Your goal: Rewrite the data starting at the line that contains "What do you see at coordinates (1009, 236)" and ending at the line that contains "center [1009, 236].", with "screenshot" replaced by "image" and everything else unchanged. Give only those lines, and leave out the pictures.

Material provided:
## BEGIN
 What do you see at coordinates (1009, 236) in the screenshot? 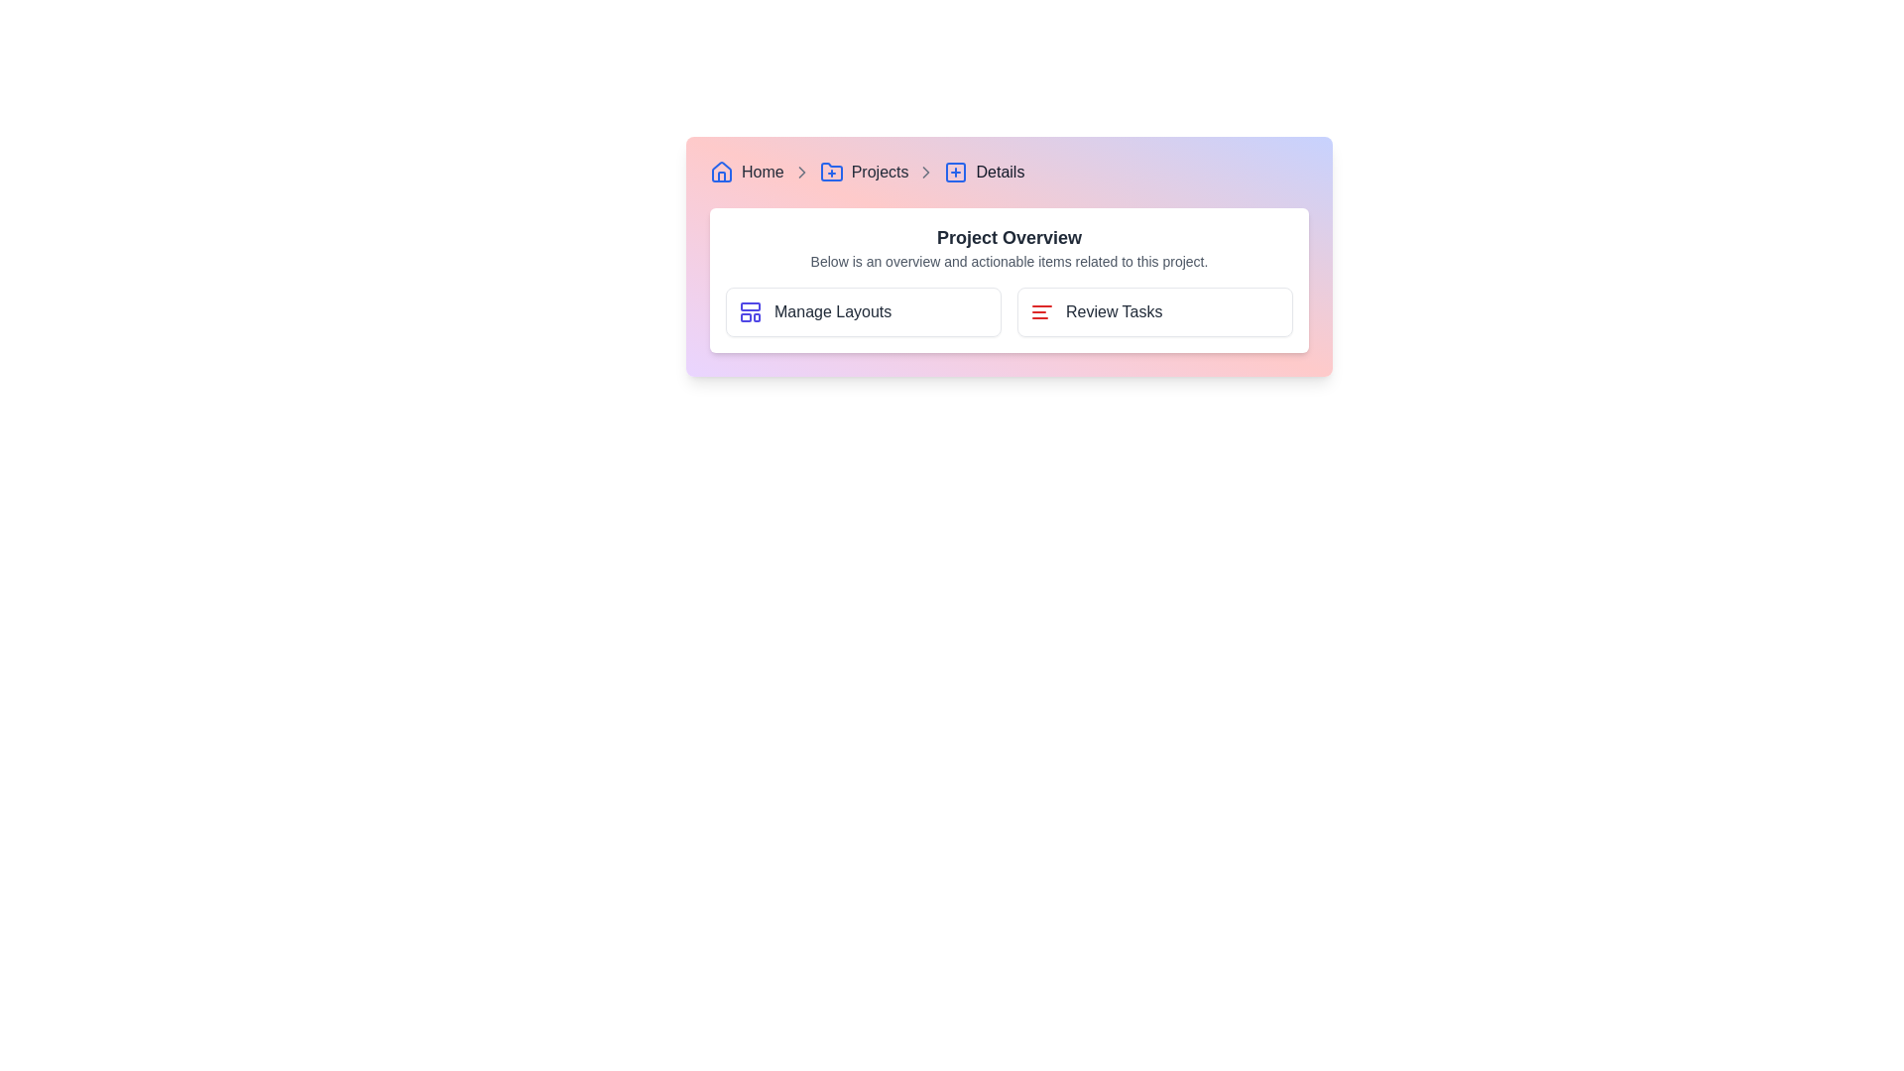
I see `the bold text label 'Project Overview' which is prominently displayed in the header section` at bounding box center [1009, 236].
## END
## BEGIN
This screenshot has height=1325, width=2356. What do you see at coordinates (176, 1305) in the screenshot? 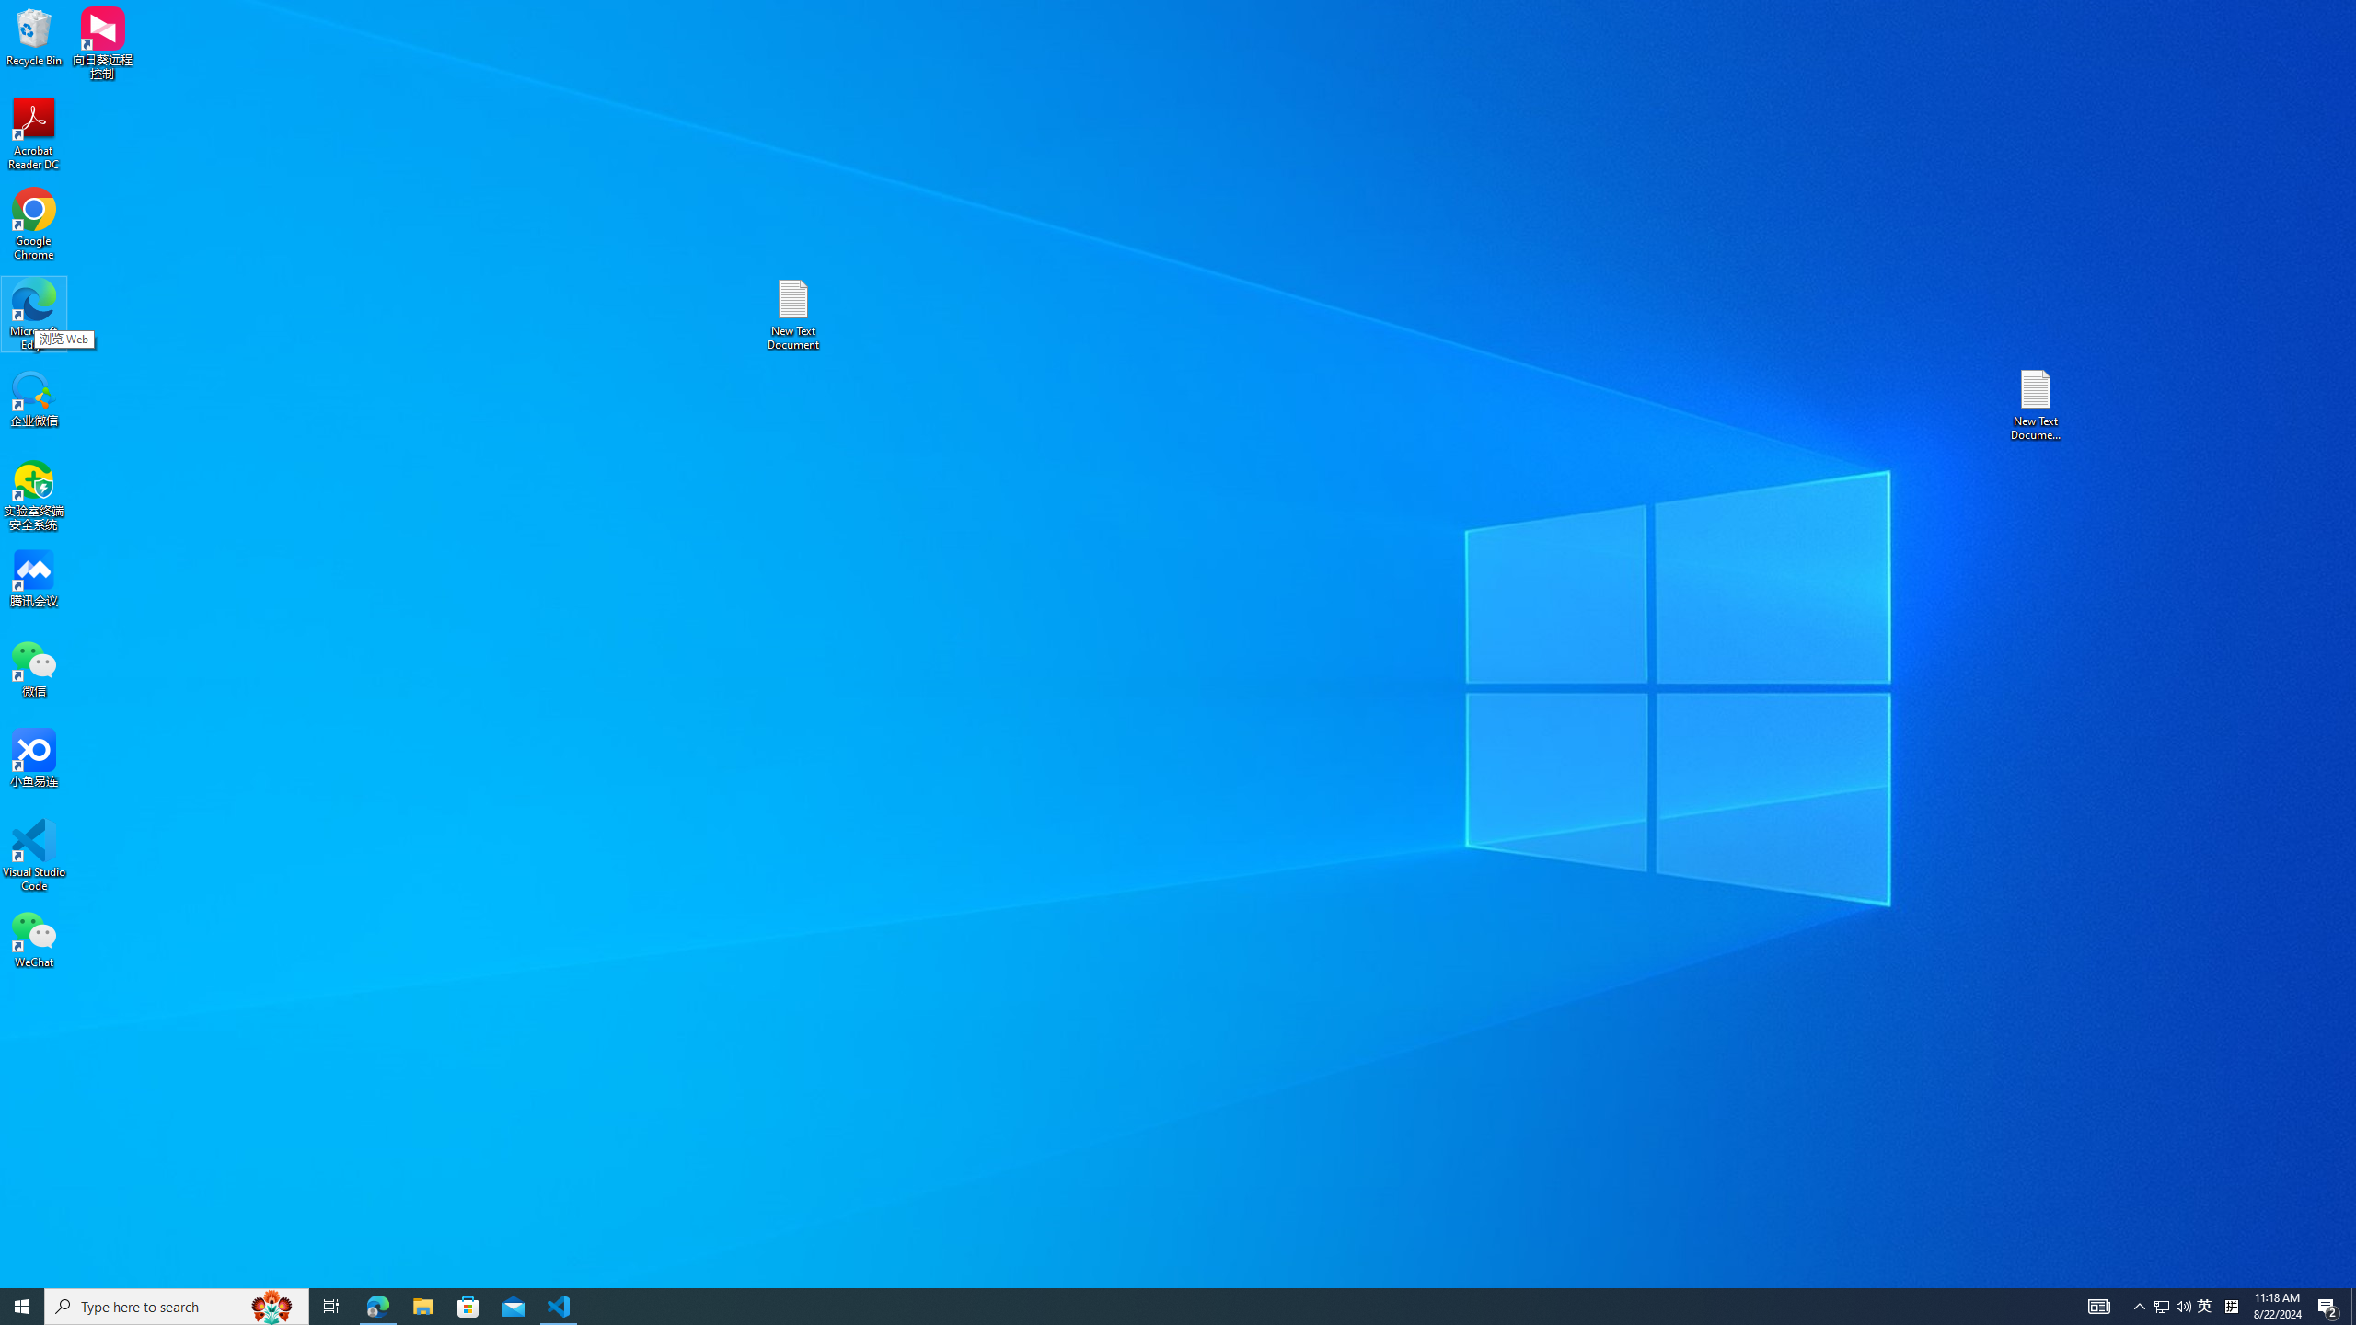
## END
## BEGIN
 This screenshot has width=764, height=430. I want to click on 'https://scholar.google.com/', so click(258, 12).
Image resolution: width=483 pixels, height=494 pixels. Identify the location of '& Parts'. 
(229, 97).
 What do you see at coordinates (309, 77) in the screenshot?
## END
Reply to the task:
 What do you see at coordinates (1009, 236) in the image? 
I see `the bold text label 'Project Overview' which is prominently displayed in the header section` at bounding box center [1009, 236].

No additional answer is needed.